• _Exercise prompt_
Rewrite the records from the line that contains "You are a computer-use" through the line that contains "pyautogui.click(x=102, y=561)", inclusive, with "screenshot" replaced by "screen capture" and everything else left unchanged.

——

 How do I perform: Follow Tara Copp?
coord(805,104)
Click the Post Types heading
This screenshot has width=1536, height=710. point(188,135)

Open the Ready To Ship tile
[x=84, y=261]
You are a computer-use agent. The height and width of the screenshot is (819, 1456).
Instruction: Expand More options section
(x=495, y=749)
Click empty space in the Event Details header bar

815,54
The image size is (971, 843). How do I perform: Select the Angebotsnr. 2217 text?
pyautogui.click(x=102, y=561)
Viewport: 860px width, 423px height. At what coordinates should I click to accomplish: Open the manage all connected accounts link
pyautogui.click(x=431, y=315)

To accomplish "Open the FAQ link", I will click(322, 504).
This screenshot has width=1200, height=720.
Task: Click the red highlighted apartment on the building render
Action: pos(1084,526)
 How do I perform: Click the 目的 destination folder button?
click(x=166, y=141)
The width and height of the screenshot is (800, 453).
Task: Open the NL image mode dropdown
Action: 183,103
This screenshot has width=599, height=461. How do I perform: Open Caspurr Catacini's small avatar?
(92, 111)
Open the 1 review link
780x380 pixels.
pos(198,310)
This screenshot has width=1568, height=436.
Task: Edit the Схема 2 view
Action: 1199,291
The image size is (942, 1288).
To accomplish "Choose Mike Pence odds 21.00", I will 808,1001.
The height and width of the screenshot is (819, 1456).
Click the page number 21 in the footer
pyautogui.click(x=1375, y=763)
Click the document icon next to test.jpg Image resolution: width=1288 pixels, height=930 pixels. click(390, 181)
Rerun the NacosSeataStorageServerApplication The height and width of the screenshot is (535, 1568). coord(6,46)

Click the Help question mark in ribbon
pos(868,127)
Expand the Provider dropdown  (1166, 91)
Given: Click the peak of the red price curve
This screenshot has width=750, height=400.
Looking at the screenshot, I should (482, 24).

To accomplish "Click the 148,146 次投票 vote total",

——

• _Finished task_
You are a computer-use agent. The height and width of the screen capture is (819, 1456).
Instruction: Expand More options section
(x=495, y=749)
Click empty space in the Event Details header bar

815,54
The image size is (971, 843). How do I perform: Select the Angebotsnr. 2217 text?
pyautogui.click(x=102, y=561)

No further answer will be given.